Can this be addressed within Europa time frame ?
Hi Phillipe, Can you please give more help on this, I opened the VE with a breakpoint on the constructor of JavaReflectionSynchronizer and only one was created by the VE. Can you give a stack trace of the code where you think VE is doing too much work please ? Best regards, Joe
(In reply to comment #2) Joe, as discussed, this issue was discovered in RAD. With a stand alone Eclipse and the 120 projects workspace, no issue. With RAD, opening the same workspace, the issue appears. Observed behavior is as if a JavaReflectionSynchronizer listener is added for each single Java project. Please also note that depending on which perspective are active at startup, the number of listeners is different.
Joe, assuming no VE open editors and such, and the fact that this manifest itself only with RAD, it is likely that WTP performs some JEM operations which brings up BeanInfo into the picture.
This happens on any project that uses JEM. WTP uses JEM on many different projects, so each project will get a reflection synchronizer.
(In reply to comment #5) Gilli, Richard, do you consider this is expected behavior or are we facing a bug? Assuming this is a bug: 1 listener per project that uses JEM might impact overall performance in case of big wks.
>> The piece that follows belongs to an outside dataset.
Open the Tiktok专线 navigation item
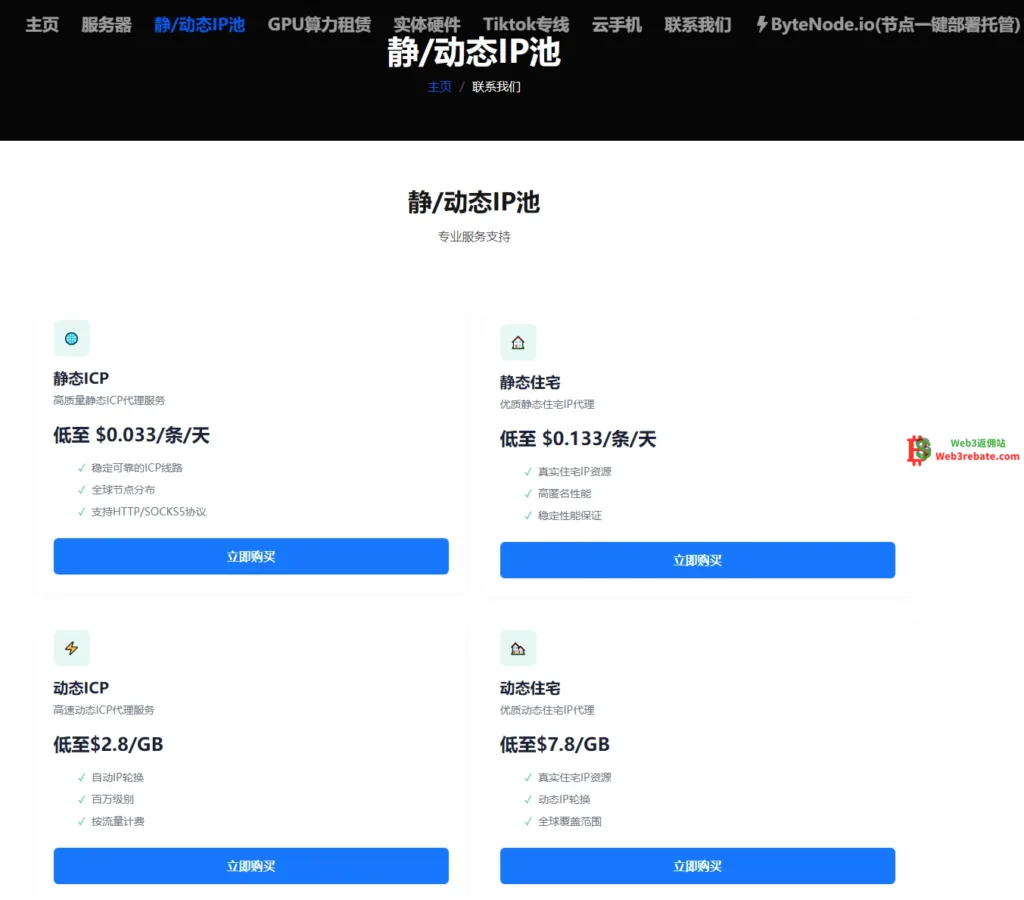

For now this is expected behaviour. It is a major change to do otherwise. Each project needs its own listener because each project has a different set of classes that are to be reflected. There may be overlap, but then there may not be. In fact for the same class, depending on the classpath in the project, there may be a different reflection result depending on what project the class is in. Even if we reduced it to one listener the effect is the same because that one listener would need to do all of the actions for each individual project that was previously done by each listener. So there would not be much, if any, net gain.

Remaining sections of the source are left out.